Die Entscheidungen über die Neuregelung der Grundsteuer werden erst im kommenden Jahr vom nächsten Senat getroffen, sagte Hamburgs Finanzsenator Andreas Dressel (SPD) am Freitag. Vor der Bürgerschaftswahl am 23. Februar würde kein entsprechendes Landesgesetz verabschiedet. Dressel erklärte auch: „Wir werden als Senat alles tun, um relevante Mehrbelastungen für Mieter und Eigentümer sowie Verwerfungen im aufgeheizten Hamburger Immobilienmarkt durch die Grundsteuerreform zu vermeiden.“

Auch das SPD-geführte Niedersachsen sympathisiert mit dem Flächen-Modell. Sachsen wird sich dem bayerischen Modell anschließen. Unterstützt wird das Flächenmodell auch von dem Chef des ifo-Instituts Clemens Fuest. „Das Flächenmodell“, urteilt der Ökonom, „ist das einfachste. Und deshalb sollte man es auch so machen.“

Eine Reform der Grundsteuer war nötig geworden, weil das Bundesverfassungsgericht die alte Berechnungspraxis nach Immobilien-Einheitswerten von 1964 (Westdeutschland) und 1935 (Ostdeutschland) als realitätsfern verworfen hatte.

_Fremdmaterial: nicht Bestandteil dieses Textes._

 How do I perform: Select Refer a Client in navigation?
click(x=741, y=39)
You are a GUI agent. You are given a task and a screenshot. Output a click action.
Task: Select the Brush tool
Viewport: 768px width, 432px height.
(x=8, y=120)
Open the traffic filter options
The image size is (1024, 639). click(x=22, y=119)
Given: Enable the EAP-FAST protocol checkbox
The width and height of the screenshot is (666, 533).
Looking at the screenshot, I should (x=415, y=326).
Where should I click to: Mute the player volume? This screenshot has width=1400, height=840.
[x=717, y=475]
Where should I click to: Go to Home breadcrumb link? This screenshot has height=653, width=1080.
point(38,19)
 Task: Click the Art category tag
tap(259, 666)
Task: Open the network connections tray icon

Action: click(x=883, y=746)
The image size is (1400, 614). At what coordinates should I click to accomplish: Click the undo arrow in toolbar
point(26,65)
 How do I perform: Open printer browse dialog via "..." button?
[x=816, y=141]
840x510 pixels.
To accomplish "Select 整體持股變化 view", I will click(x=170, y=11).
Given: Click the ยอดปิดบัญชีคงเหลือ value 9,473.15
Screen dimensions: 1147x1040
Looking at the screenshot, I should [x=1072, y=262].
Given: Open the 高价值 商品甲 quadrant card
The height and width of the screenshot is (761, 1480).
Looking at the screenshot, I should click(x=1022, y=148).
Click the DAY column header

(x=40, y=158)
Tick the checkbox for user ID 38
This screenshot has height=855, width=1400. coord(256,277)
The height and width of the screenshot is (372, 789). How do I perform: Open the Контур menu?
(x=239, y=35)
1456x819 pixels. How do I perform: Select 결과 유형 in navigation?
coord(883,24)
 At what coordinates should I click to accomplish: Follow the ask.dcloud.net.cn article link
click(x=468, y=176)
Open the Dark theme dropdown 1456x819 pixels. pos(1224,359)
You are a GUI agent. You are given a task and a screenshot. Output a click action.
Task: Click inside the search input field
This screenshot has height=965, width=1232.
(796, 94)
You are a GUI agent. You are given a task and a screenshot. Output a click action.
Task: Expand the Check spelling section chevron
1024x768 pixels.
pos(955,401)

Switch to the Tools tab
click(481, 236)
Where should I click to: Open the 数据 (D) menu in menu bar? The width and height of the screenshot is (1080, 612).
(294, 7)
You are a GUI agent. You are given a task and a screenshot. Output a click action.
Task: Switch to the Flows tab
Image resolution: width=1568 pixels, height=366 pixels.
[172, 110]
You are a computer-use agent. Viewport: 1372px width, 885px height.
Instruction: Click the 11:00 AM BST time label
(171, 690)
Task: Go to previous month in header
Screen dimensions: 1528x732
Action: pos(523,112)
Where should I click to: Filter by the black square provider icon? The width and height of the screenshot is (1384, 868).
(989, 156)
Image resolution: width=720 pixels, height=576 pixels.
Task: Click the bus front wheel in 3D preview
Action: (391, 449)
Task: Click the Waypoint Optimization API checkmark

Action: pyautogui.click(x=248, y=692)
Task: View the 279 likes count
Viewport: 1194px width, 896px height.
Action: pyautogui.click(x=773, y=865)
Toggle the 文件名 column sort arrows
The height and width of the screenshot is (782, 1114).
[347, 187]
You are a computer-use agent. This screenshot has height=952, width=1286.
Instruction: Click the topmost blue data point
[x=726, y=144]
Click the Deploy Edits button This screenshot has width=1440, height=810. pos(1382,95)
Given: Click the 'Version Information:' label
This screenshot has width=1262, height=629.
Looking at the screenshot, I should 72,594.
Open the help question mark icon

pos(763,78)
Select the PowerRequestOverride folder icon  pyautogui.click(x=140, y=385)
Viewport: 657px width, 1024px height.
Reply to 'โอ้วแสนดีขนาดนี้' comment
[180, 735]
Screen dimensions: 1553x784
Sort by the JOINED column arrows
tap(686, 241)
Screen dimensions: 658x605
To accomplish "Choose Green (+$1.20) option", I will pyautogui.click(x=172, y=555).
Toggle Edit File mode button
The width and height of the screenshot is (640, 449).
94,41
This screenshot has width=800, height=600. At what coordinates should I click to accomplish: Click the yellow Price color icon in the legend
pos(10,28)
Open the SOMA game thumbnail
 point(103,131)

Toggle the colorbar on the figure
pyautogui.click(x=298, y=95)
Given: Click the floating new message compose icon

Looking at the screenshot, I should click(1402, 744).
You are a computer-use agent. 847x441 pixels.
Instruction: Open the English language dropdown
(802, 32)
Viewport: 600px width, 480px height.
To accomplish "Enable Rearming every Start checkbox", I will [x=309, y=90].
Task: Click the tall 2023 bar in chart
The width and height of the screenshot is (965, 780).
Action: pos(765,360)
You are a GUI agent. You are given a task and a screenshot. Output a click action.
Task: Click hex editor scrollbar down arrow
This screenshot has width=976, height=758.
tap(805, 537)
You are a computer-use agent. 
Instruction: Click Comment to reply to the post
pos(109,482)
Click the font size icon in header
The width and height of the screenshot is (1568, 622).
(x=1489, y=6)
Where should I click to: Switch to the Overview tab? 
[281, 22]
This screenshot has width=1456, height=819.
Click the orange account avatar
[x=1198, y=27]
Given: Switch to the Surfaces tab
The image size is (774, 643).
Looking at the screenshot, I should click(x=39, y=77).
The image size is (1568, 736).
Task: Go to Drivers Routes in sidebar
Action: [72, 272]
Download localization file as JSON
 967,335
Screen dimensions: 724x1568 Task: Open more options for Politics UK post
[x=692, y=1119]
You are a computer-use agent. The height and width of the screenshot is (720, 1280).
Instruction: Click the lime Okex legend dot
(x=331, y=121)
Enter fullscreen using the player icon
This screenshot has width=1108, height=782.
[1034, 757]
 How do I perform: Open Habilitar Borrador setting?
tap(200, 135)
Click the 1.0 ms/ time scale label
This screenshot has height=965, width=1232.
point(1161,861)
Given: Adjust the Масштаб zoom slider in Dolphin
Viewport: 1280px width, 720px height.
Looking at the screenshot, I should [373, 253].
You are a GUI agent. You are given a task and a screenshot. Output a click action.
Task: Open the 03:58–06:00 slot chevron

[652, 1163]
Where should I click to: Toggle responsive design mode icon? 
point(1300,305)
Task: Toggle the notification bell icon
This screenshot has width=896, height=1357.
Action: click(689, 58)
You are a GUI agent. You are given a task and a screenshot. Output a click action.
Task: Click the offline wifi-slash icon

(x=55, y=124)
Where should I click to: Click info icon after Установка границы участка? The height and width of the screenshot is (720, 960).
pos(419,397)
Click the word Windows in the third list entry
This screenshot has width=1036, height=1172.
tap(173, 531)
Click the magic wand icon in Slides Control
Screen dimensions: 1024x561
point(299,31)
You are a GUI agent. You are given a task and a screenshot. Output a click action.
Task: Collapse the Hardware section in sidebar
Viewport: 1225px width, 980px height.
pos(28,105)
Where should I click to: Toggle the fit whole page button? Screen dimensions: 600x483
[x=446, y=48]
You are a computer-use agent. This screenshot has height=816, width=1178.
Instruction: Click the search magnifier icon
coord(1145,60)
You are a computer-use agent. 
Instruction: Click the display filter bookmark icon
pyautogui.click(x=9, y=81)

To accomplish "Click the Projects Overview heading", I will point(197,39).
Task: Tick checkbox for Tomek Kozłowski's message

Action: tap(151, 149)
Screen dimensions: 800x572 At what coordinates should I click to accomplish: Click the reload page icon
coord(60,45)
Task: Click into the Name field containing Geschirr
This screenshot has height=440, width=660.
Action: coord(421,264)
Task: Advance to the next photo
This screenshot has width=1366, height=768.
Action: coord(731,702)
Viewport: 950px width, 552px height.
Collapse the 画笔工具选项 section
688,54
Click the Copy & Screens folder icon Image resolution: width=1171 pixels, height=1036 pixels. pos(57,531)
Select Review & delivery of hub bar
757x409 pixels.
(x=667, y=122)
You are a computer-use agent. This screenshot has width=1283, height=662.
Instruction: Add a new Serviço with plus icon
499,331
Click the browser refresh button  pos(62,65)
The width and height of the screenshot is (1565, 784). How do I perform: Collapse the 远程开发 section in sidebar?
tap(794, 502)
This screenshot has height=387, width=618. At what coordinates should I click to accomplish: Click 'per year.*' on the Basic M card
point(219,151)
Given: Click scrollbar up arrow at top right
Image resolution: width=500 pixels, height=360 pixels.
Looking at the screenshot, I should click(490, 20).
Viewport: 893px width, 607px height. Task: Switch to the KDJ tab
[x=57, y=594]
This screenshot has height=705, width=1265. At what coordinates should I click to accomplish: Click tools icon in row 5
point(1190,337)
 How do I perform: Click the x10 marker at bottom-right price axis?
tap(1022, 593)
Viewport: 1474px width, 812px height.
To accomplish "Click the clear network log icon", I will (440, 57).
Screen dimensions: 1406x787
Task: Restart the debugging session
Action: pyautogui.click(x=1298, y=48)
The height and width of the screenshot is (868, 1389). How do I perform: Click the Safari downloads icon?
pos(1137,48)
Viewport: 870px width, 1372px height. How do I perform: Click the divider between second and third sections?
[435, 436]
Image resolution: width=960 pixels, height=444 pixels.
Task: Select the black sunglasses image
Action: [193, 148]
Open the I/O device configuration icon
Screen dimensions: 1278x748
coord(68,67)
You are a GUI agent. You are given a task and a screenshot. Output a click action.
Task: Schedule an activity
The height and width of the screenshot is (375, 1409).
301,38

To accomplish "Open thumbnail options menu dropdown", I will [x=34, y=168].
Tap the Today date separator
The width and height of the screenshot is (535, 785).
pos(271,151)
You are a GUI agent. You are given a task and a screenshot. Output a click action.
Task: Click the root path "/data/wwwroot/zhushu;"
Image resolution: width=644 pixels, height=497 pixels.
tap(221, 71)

In der Praxis dürfte sich ab 2020 zeigen, dass ausgerechnet das vorgeblich sozial gerechtere Scholz-Modell Mieter stärker belastet als die bayerische Formel. SPD und Grüne plädieren deshalb dafür, die Umlagefähigkeit der Grundsteuer auf die Miete teilweise beziehungsweise ganz zu kippen.

In der Bundestagsdebatte um die Grundsteuer warb der grüne Bundestagsabgeordnete Stefan Schmidt dafür, die Grundsteuer nicht mehr auf die Miete umzulegen – und zwar mit einer geradezu bizarren Begründung.
„Vermieter*innen profitieren doppelt von den Grundsteuereinnahmen“, behauptete Schmidt: „Zum einen können sie höhere Mieten erzielen. Zum anderen steigt der Wert der Immobile. Es ist absurd, dass die Regierung die Umlagefähigkeit der Grundsteuer auf die Miete nicht abschaffen will.“

In Wirklichkeit leiten Vermieter die Grundsteuer nur an das Finanzamt durch. Warum die Grundsteuer – egal nach welchem Modell – etwas mit der Nettomiete zu tun haben sollte, bleibt Schmidts Geheimnis. Ebenso, warum die den Wert der Immobilie steigert.

Wegen seiner Rede musste Schmidt im Netz viel Spott einstecken. Nach Annalena Baerbocks Kobold in Batterien-Aussage und Robert Habecks Ahnungslosigkeit bei der Pendlerpauschale liefert Schmidt damit ein neues Beispiel für den Mangel an Sachkenntnis bei den Grünen.